Please output exactly the lines from the one that holds "Click the control number 10568223667" through the final line of the data, and nothing else; leave out any pictures.

The data START

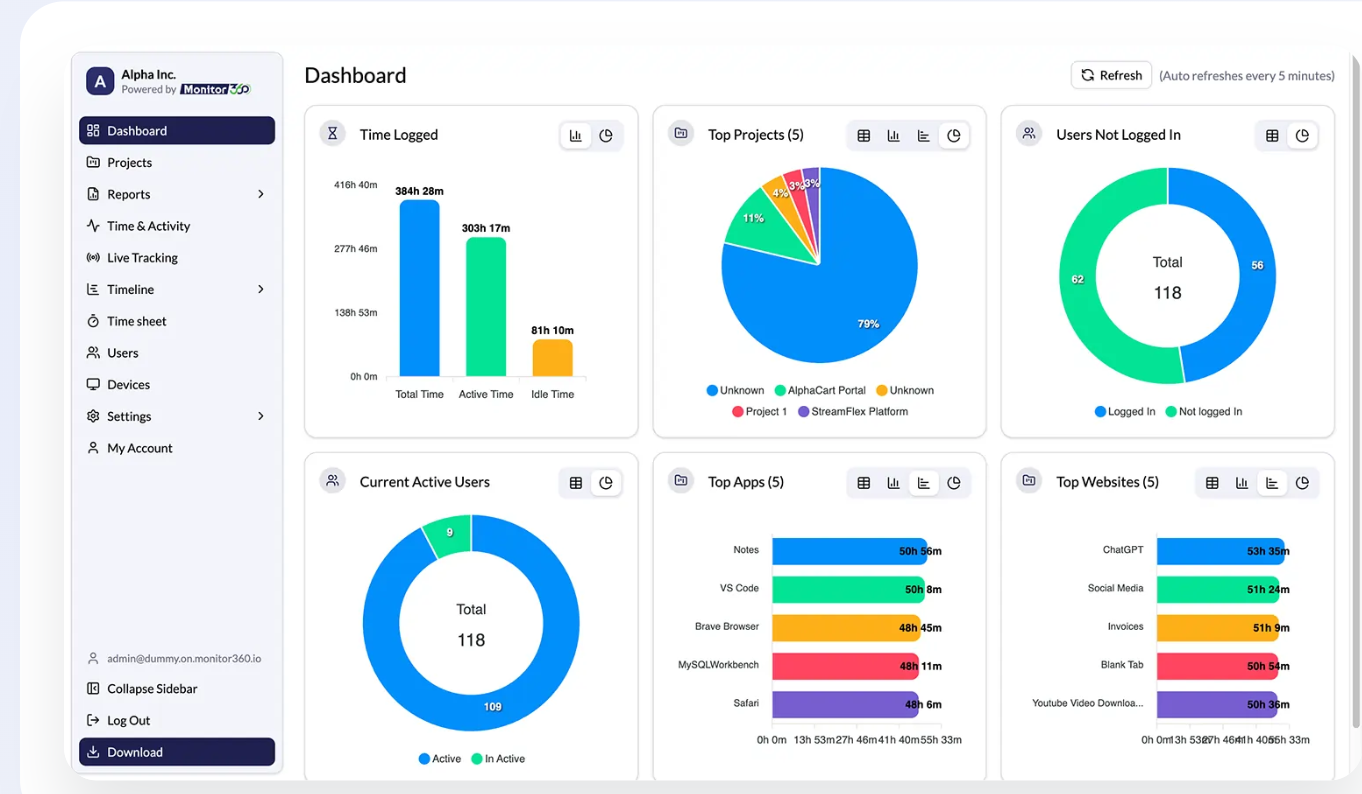This screenshot has height=794, width=1362.
Task: Show Top Websites as a table
Action: [x=1212, y=483]
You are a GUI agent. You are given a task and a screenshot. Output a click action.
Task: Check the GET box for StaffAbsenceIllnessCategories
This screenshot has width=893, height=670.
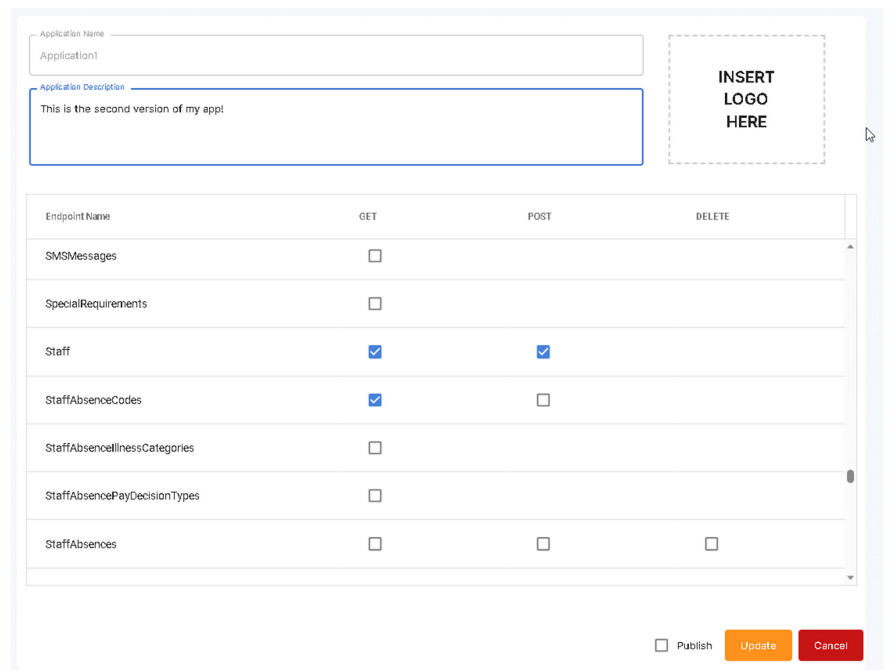375,448
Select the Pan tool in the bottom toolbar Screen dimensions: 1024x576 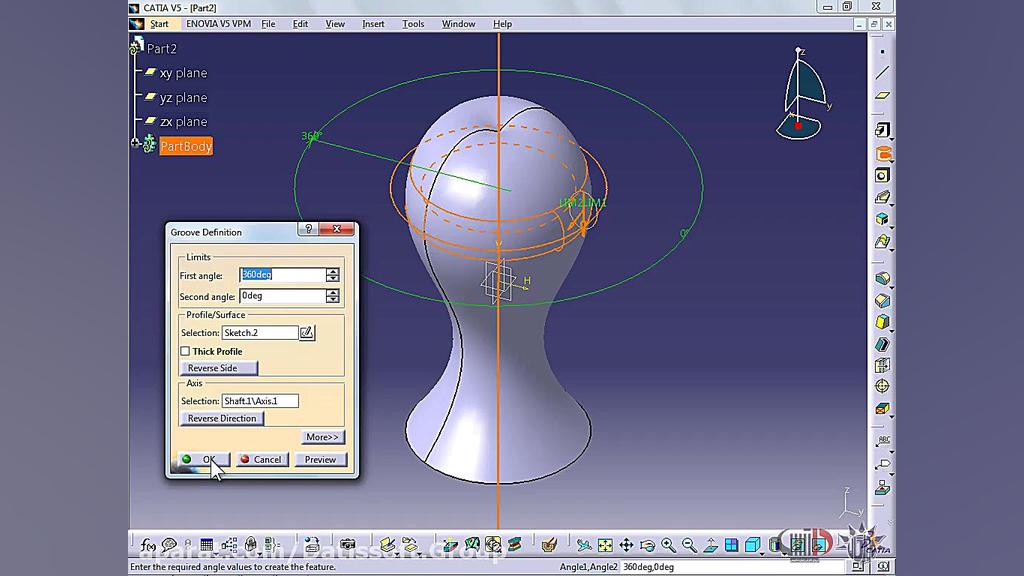(x=628, y=545)
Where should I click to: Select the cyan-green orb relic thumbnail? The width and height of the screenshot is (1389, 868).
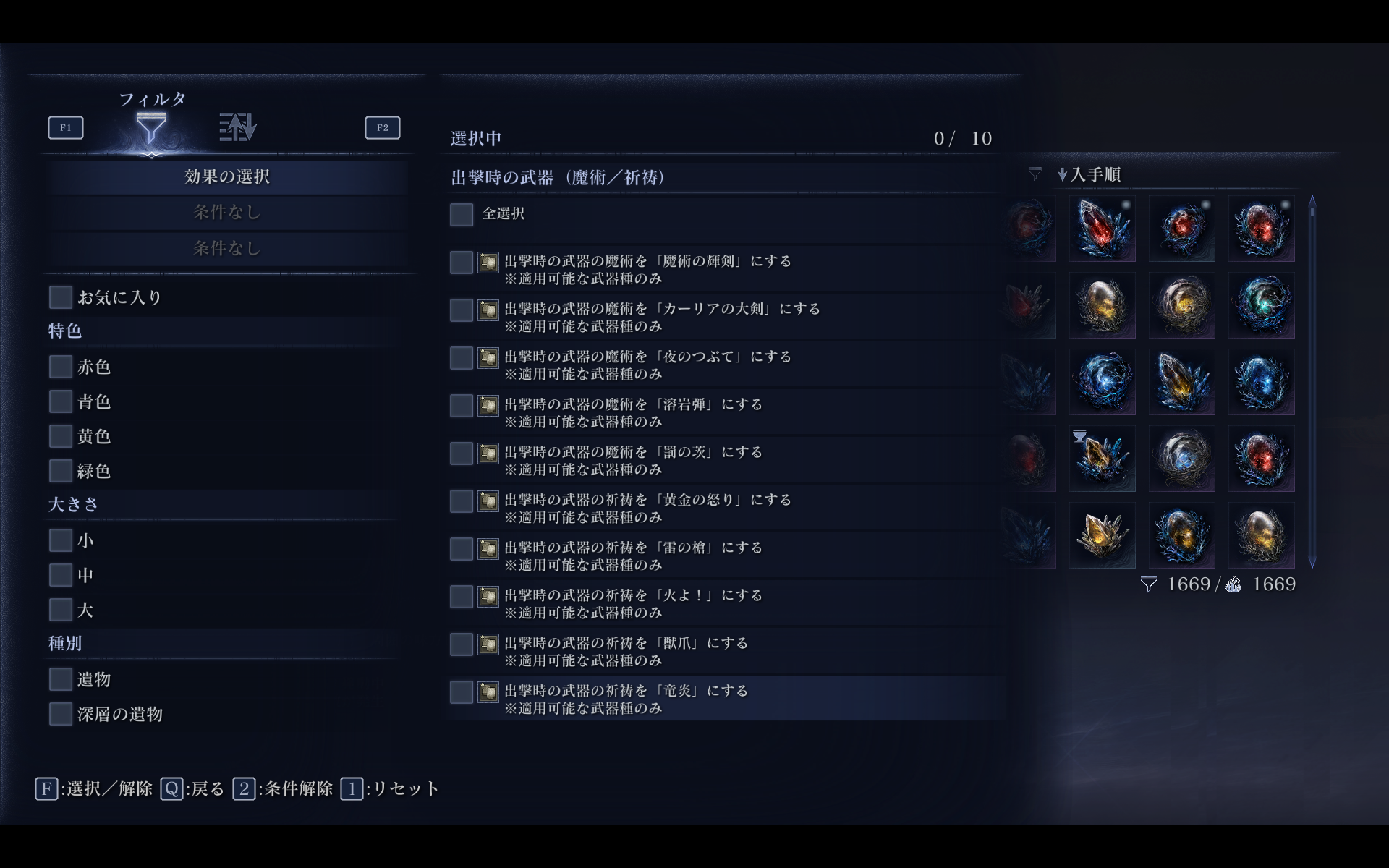pyautogui.click(x=1261, y=305)
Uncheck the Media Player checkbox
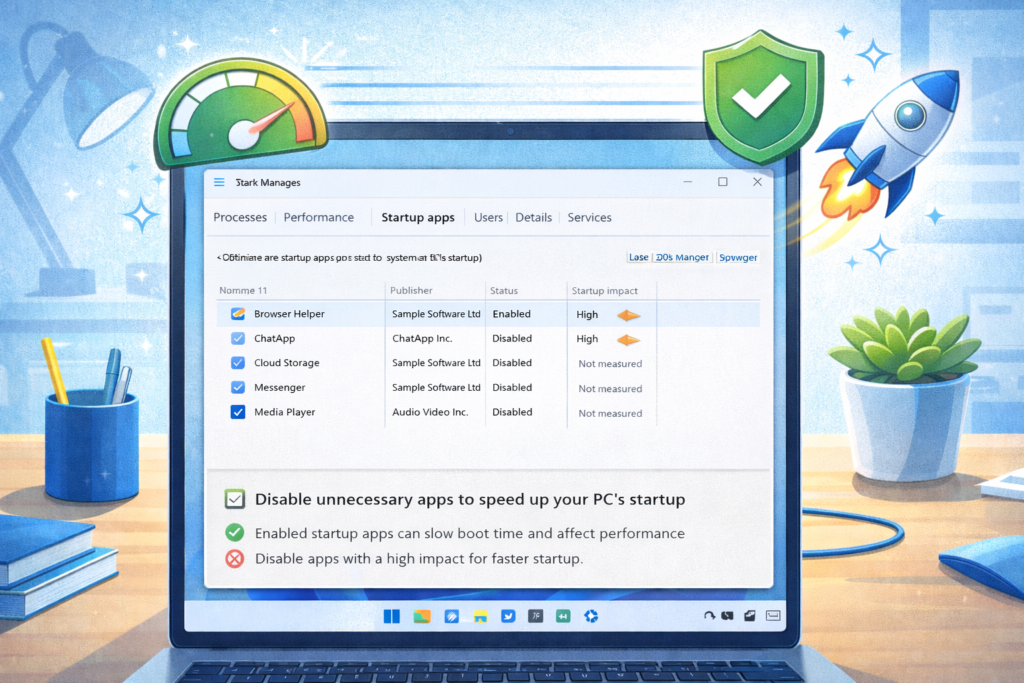This screenshot has height=683, width=1024. coord(237,412)
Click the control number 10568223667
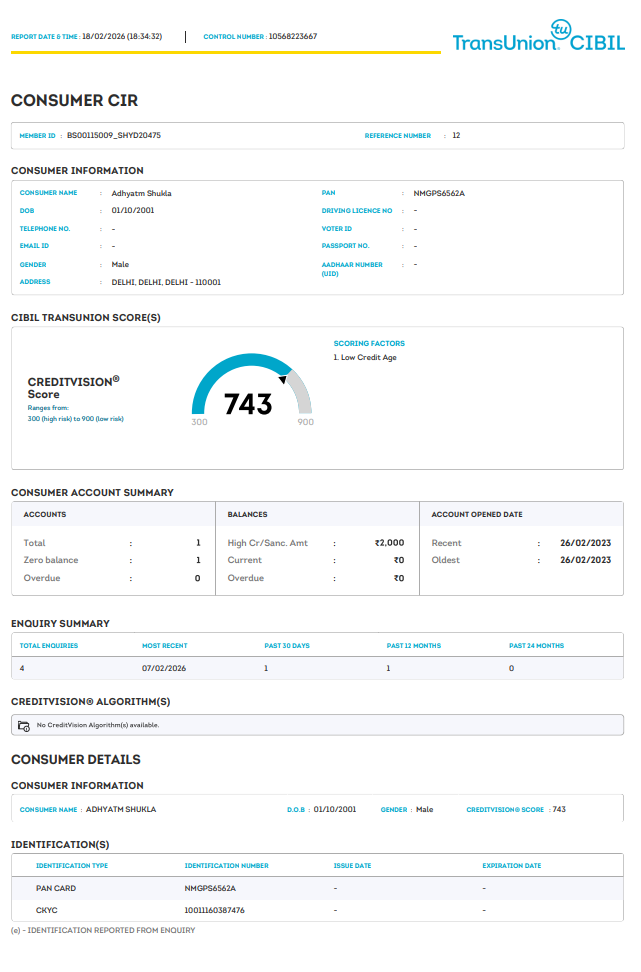The height and width of the screenshot is (972, 641). click(293, 36)
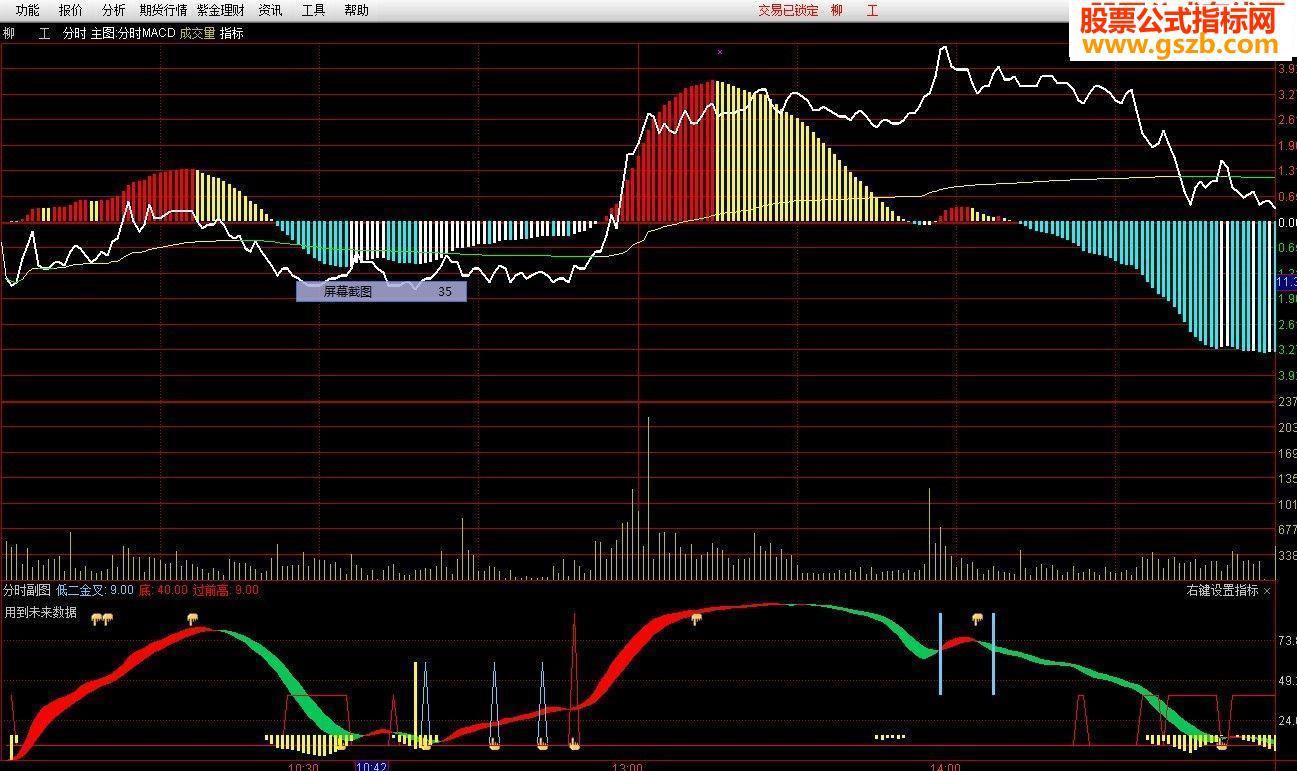Viewport: 1297px width, 771px height.
Task: Open the 分析 menu
Action: (x=114, y=10)
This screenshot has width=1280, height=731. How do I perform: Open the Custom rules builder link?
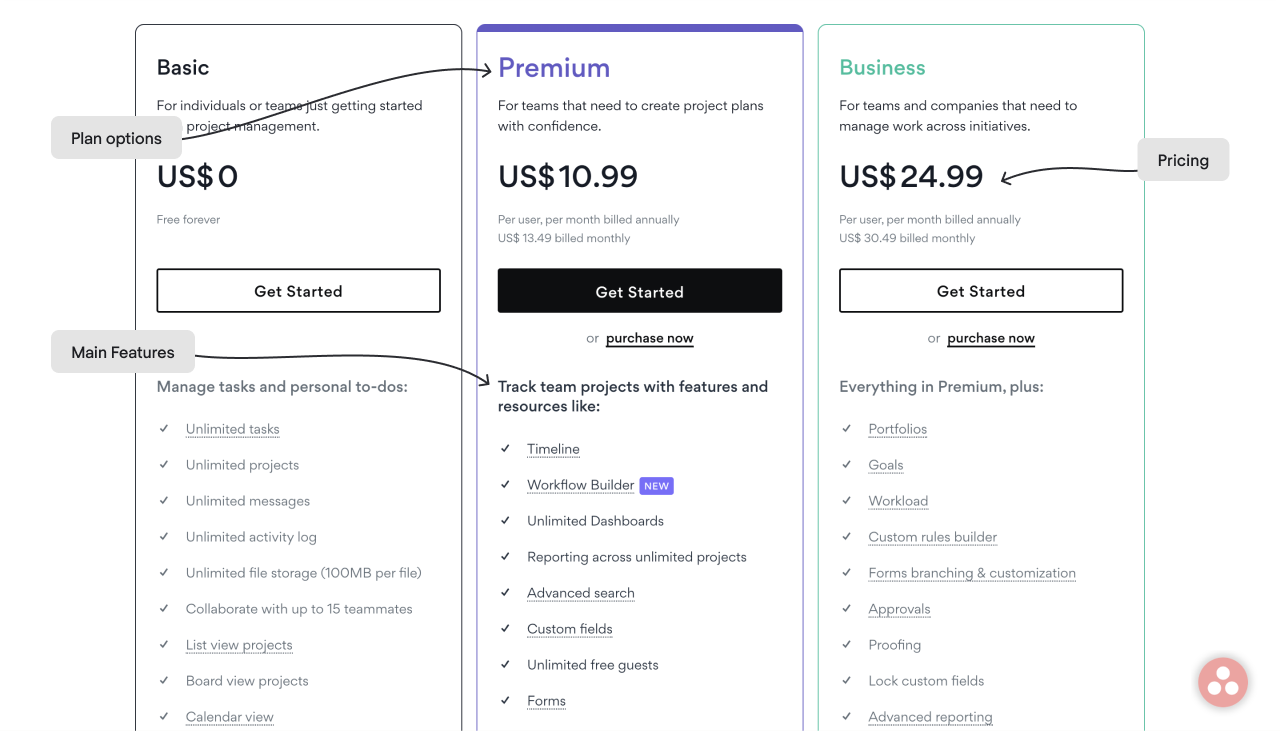point(932,537)
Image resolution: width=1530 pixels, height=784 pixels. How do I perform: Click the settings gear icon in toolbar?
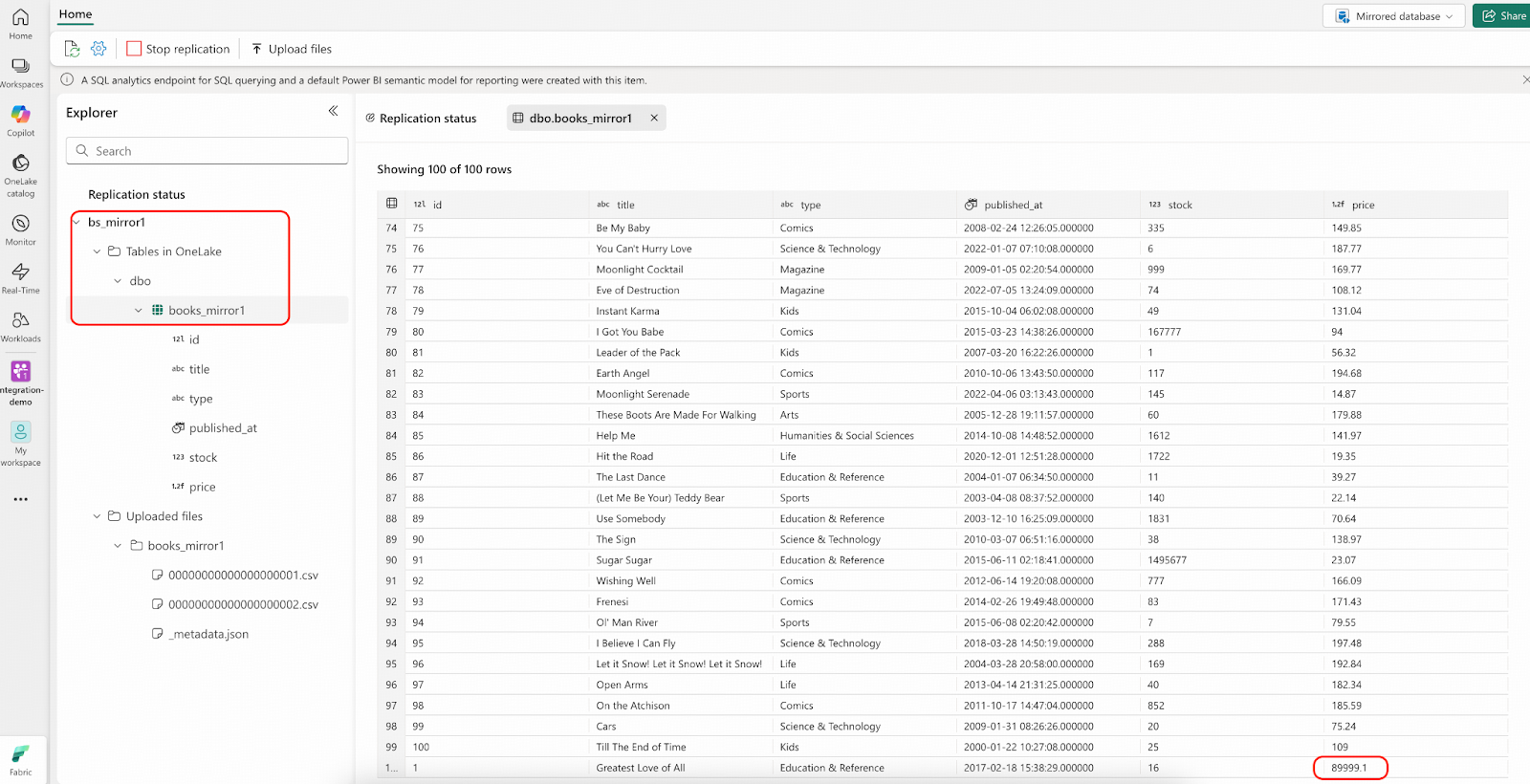[x=98, y=49]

The data END

• **Result of this exercise**
Click the control number 10568223667
The height and width of the screenshot is (972, 641). click(293, 36)
Viewport: 1297px width, 771px height.
Task: Open the 分析 menu
Action: (x=114, y=10)
This screenshot has width=1280, height=731. How do I perform: Open the Custom rules builder link?
point(932,537)
Image resolution: width=1530 pixels, height=784 pixels. How do I perform: Click the settings gear icon in toolbar?
[x=98, y=49]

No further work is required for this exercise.